Listed entries:

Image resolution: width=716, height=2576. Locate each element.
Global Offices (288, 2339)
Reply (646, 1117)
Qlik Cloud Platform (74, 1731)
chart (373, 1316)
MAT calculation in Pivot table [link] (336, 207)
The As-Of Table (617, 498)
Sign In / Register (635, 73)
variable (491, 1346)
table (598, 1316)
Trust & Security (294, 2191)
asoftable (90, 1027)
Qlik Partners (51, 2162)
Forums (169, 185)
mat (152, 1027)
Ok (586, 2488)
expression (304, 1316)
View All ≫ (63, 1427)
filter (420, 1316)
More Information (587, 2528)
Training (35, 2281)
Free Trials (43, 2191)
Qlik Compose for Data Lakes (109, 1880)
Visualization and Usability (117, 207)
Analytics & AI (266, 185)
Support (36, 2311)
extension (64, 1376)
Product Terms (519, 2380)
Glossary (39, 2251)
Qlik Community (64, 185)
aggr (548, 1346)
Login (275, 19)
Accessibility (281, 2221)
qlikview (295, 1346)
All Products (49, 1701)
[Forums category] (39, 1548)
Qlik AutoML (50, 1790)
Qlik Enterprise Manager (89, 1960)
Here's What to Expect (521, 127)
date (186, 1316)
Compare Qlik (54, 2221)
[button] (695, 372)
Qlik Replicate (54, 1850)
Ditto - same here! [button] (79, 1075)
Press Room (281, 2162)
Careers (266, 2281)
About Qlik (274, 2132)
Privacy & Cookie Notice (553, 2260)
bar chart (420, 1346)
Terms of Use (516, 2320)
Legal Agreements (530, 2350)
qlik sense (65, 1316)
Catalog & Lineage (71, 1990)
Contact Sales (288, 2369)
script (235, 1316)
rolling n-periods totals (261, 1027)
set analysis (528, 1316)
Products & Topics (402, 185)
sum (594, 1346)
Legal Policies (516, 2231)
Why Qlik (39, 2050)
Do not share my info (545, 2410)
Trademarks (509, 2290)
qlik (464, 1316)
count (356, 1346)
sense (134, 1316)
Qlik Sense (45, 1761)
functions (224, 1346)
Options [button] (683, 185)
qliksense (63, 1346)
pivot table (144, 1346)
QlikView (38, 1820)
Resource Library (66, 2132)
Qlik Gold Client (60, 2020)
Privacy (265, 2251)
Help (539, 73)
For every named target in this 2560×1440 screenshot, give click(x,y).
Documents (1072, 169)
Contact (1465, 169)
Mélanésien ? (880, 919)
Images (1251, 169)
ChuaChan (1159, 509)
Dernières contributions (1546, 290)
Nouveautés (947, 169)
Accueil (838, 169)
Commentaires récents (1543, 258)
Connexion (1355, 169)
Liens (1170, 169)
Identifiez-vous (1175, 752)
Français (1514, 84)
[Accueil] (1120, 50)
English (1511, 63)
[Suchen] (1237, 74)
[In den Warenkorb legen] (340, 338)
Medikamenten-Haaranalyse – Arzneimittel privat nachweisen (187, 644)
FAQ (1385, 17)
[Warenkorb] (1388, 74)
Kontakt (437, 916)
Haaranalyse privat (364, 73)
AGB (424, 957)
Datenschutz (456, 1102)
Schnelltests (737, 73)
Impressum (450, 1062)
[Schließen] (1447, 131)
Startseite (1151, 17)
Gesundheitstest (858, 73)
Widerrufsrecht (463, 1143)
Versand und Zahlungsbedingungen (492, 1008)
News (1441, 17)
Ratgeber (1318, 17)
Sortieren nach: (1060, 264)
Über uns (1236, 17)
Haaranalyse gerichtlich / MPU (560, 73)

About this exercise:
Line by line, the listing above is to be transcribed exactly.

Output of the exercise:
Image resolution: width=716, height=2576. Locate each element.
Global Offices (288, 2339)
Reply (646, 1117)
Qlik Cloud Platform (74, 1731)
chart (373, 1316)
MAT calculation in Pivot table [link] (336, 207)
The As-Of Table (617, 498)
Sign In / Register (635, 73)
variable (491, 1346)
table (598, 1316)
Trust & Security (294, 2191)
asoftable (90, 1027)
Qlik Partners (51, 2162)
Forums (169, 185)
mat (152, 1027)
Ok (586, 2488)
expression (304, 1316)
View All ≫ (63, 1427)
filter (420, 1316)
More Information (587, 2528)
Training (35, 2281)
Free Trials (43, 2191)
Qlik Compose for Data Lakes (109, 1880)
Visualization and Usability (117, 207)
Analytics & AI (266, 185)
Support (36, 2311)
extension (64, 1376)
Product Terms (519, 2380)
Glossary (39, 2251)
Qlik Community (64, 185)
aggr (548, 1346)
Login (275, 19)
Accessibility (281, 2221)
qlikview (295, 1346)
All Products (49, 1701)
[Forums category] (39, 1548)
Qlik AutoML (50, 1790)
Qlik Enterprise Manager (89, 1960)
Here's What to Expect (521, 127)
date (186, 1316)
Compare Qlik (54, 2221)
[button] (695, 372)
Qlik Replicate (54, 1850)
Ditto - same here! [button] (79, 1075)
Press Room (281, 2162)
Careers (266, 2281)
About Qlik (274, 2132)
Privacy & Cookie Notice (553, 2260)
bar chart (420, 1346)
Terms of Use (516, 2320)
Legal Agreements (530, 2350)
qlik sense (65, 1316)
Catalog & Lineage (71, 1990)
Contact Sales (288, 2369)
script (235, 1316)
rolling n-periods totals (261, 1027)
set analysis (528, 1316)
Products & Topics (402, 185)
sum (594, 1346)
Legal Policies (516, 2231)
Why Qlik (39, 2050)
Do not share my info (545, 2410)
Trademarks (509, 2290)
qlik (464, 1316)
count (356, 1346)
sense (134, 1316)
Qlik Sense (45, 1761)
functions (224, 1346)
Options [button] (683, 185)
qliksense (63, 1346)
pivot table (144, 1346)
QlikView (38, 1820)
Resource Library (66, 2132)
Qlik Gold Client (60, 2020)
Privacy (265, 2251)
Help (539, 73)
For every named target in this 2560×1440 screenshot, give click(x,y).
Documents (1072, 169)
Contact (1465, 169)
Mélanésien ? (880, 919)
Images (1251, 169)
ChuaChan (1159, 509)
Dernières contributions (1546, 290)
Nouveautés (947, 169)
Accueil (838, 169)
Commentaires récents (1543, 258)
Connexion (1355, 169)
Liens (1170, 169)
Identifiez-vous (1175, 752)
Français (1514, 84)
[Accueil] (1120, 50)
English (1511, 63)
[Suchen] (1237, 74)
[In den Warenkorb legen] (340, 338)
Medikamenten-Haaranalyse – Arzneimittel privat nachweisen (187, 644)
FAQ (1385, 17)
[Warenkorb] (1388, 74)
Kontakt (437, 916)
Haaranalyse privat (364, 73)
AGB (424, 957)
Datenschutz (456, 1102)
Schnelltests (737, 73)
Impressum (450, 1062)
[Schließen] (1447, 131)
Startseite (1151, 17)
Gesundheitstest (858, 73)
Widerrufsrecht (463, 1143)
Versand und Zahlungsbedingungen (492, 1008)
News (1441, 17)
Ratgeber (1318, 17)
Sortieren nach: (1060, 264)
Über uns (1236, 17)
Haaranalyse gerichtlich / MPU (560, 73)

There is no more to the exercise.